Perhaps Sylvia’s greatest war effort was in the field of self-control, for she showed remarkable endurance in the face of the ‘consequential idiots’ who would ordinarily have been flayed by her tongue. After one WVS-run blood-donating session, she collapsed into bed ‘singularly tired by smiling so much: sensation enforced by Miss Cl[apcott] saying “Miss Warner is so wonderful. She seems to have a smile for everyone.” ’ The novel which Sylvia was writing at the time – The Corner That Held Them – deals almost exclusively with the behaviour of an enclosed community of women and it seems likely that she used some of her observations of the predominantly female population of wartime Dorchester for her book.
As the war threw Sylvia and Valentine more and more among company not of their choosing it made them both yearn for the leisure in which to cultivate friendships in a civilised way again.

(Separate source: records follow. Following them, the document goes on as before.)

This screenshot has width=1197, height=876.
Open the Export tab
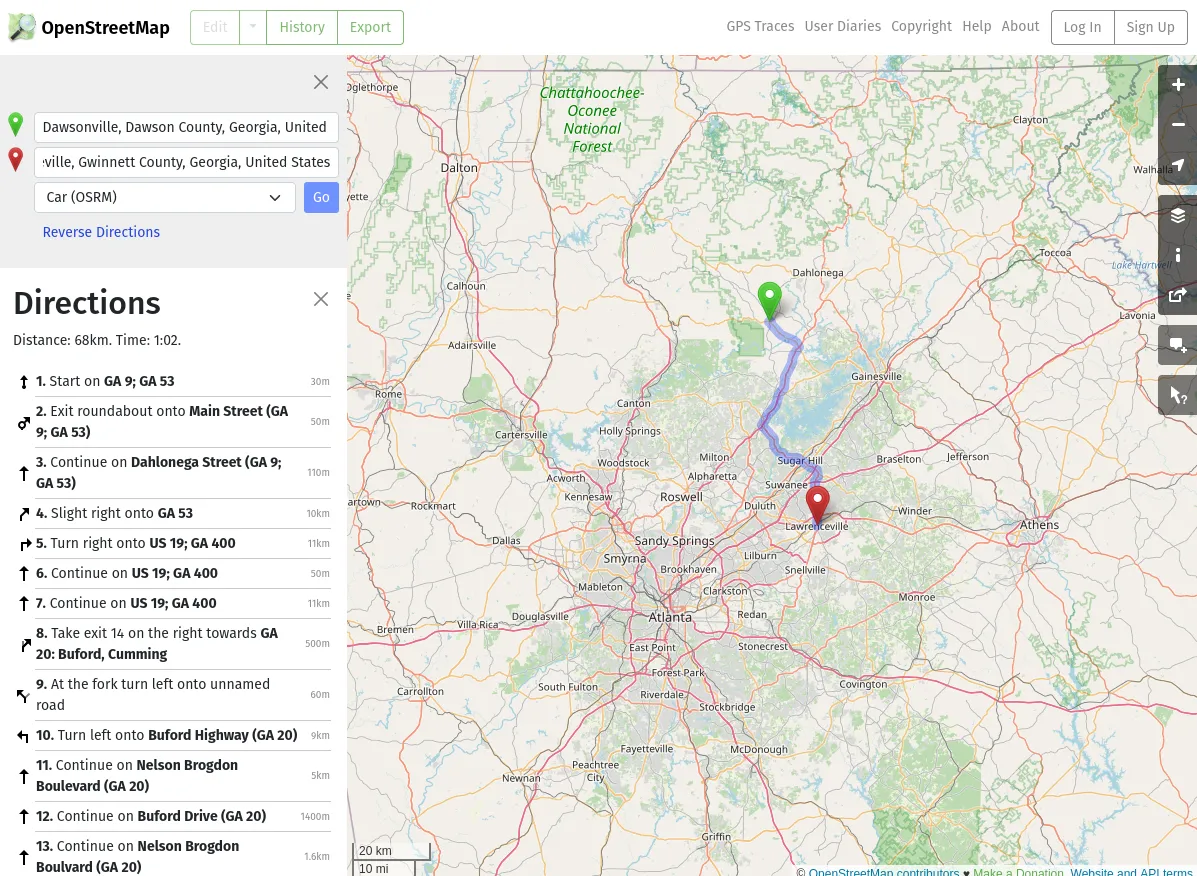point(370,28)
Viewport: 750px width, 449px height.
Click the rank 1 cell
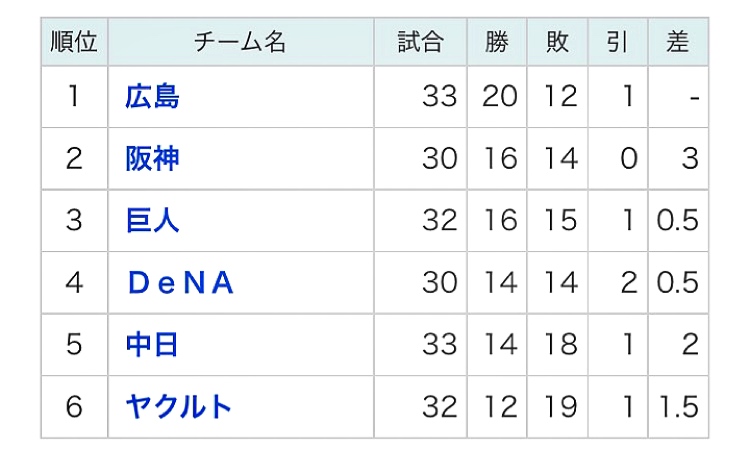pos(74,97)
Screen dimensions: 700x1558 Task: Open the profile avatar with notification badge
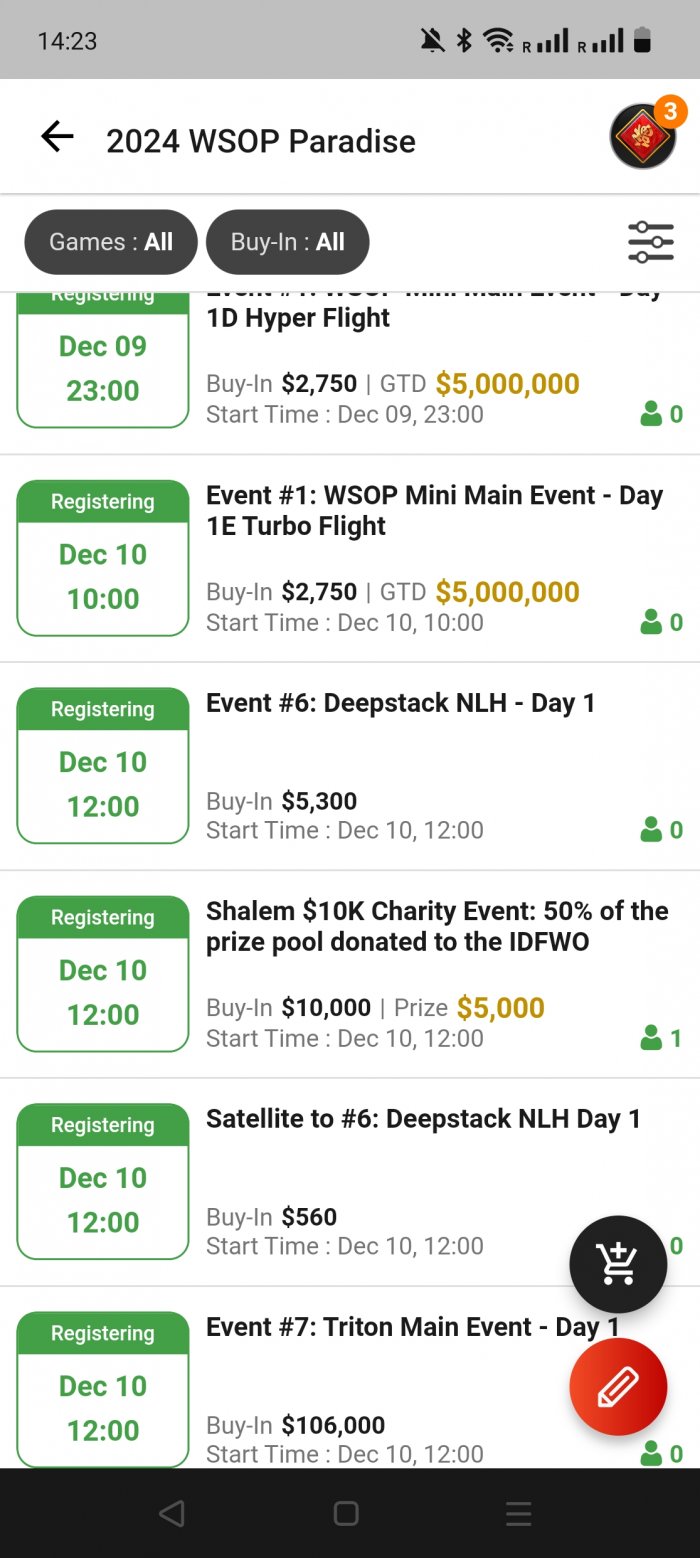click(643, 137)
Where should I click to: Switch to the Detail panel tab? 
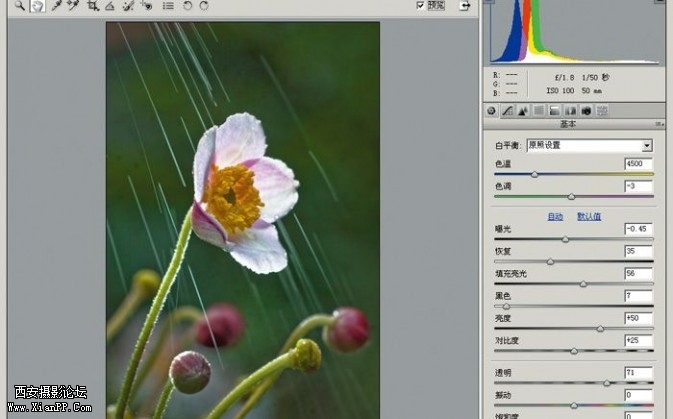[x=523, y=111]
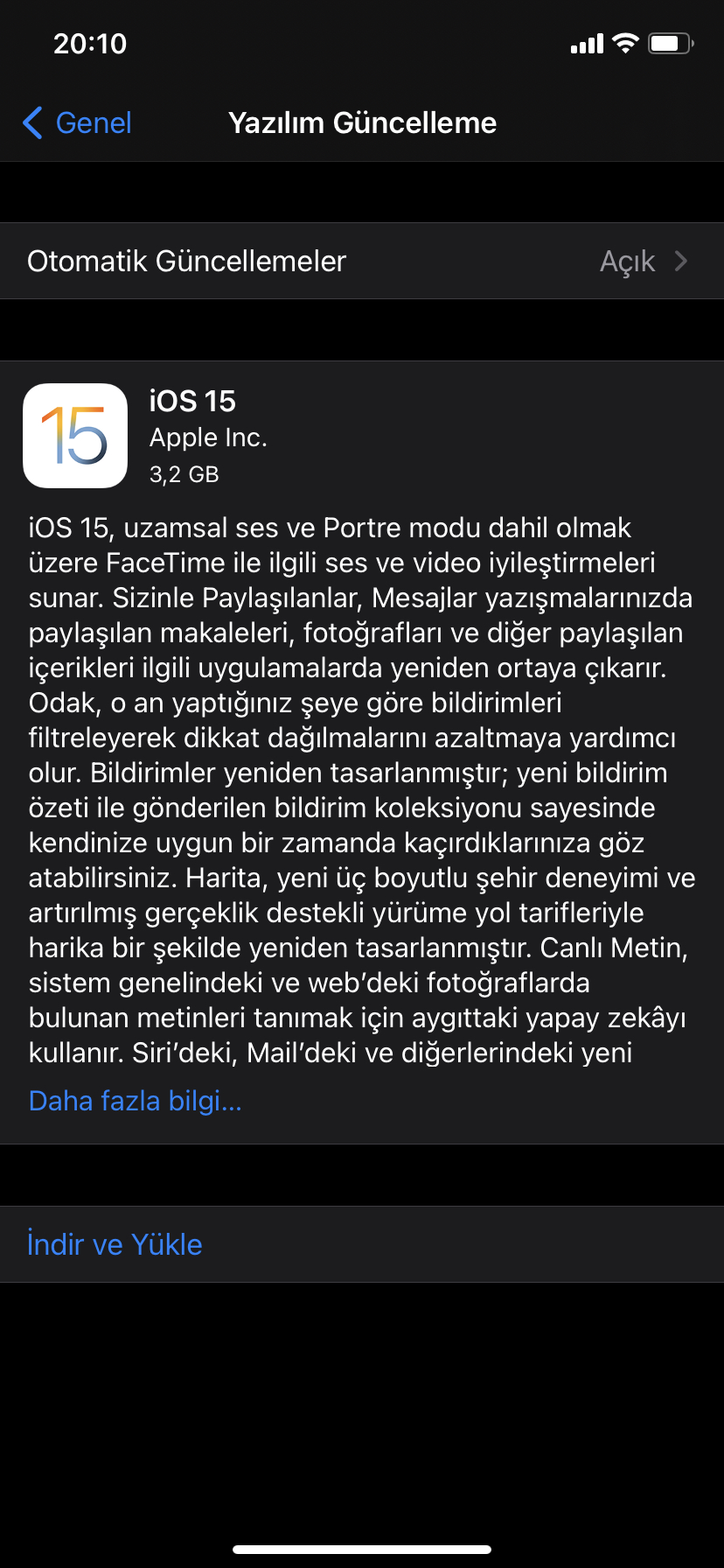Tap the iOS 15 update title text
Screen dimensions: 724x1568
pos(192,401)
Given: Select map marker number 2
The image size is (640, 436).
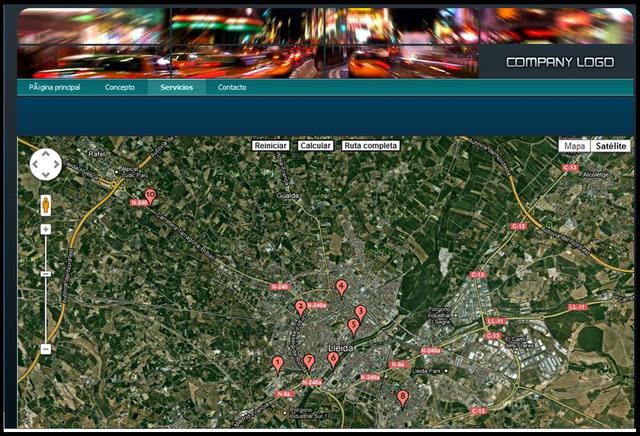Looking at the screenshot, I should [x=300, y=308].
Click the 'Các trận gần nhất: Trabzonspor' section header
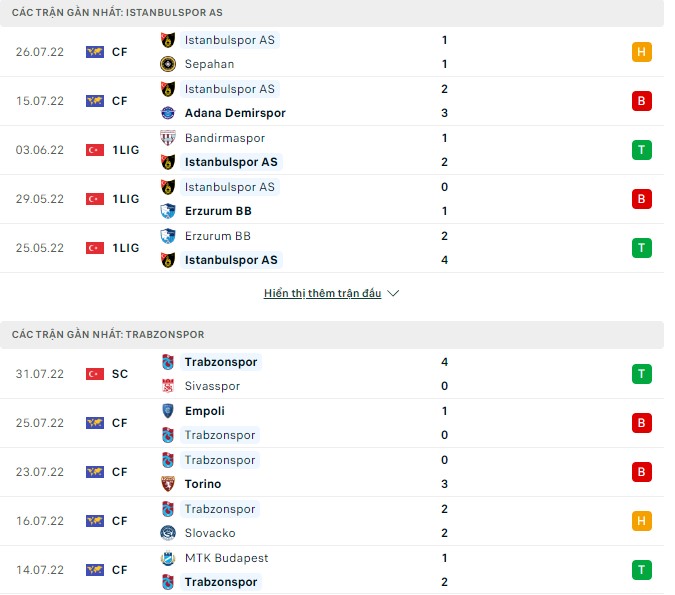This screenshot has width=675, height=595. [108, 334]
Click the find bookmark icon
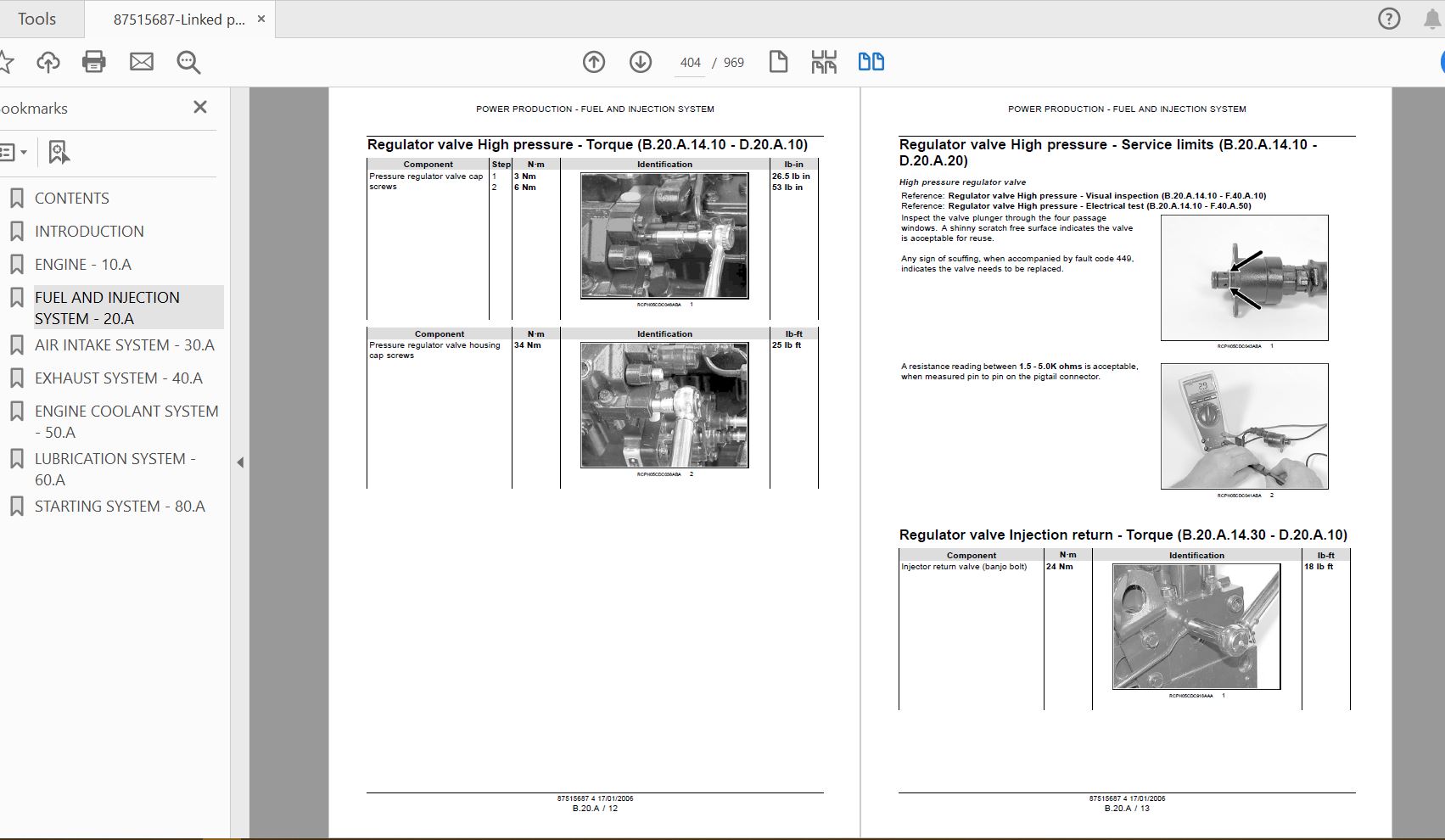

One day, when Sylvia was standing in the High Street, waiting to go home after WVS, she saw ‘with unmitigated astonishment, a distinguished woman in Dorchester’. When she looked again, it was Valentine, who had stopped the car when she too caught sight of a distinguished woman and realised it was Sylvia. Later in the year they were both pleasantly surprised by the appearance in the lounge of the King’s Arms, Dorchester, of a tall thin woman of great elegance, who walked in, holding a large onion. Sylvia was in no doubt but that it was Nancy Cunard, with whom she had corresponded over the Spanish War, and introduced herself. They talked about Spain, France and the onion – a valuable possession at that date – and that same evening Miss Cunard and her companion Morris Gilbert were guests for dinner at Frome Vauchurch.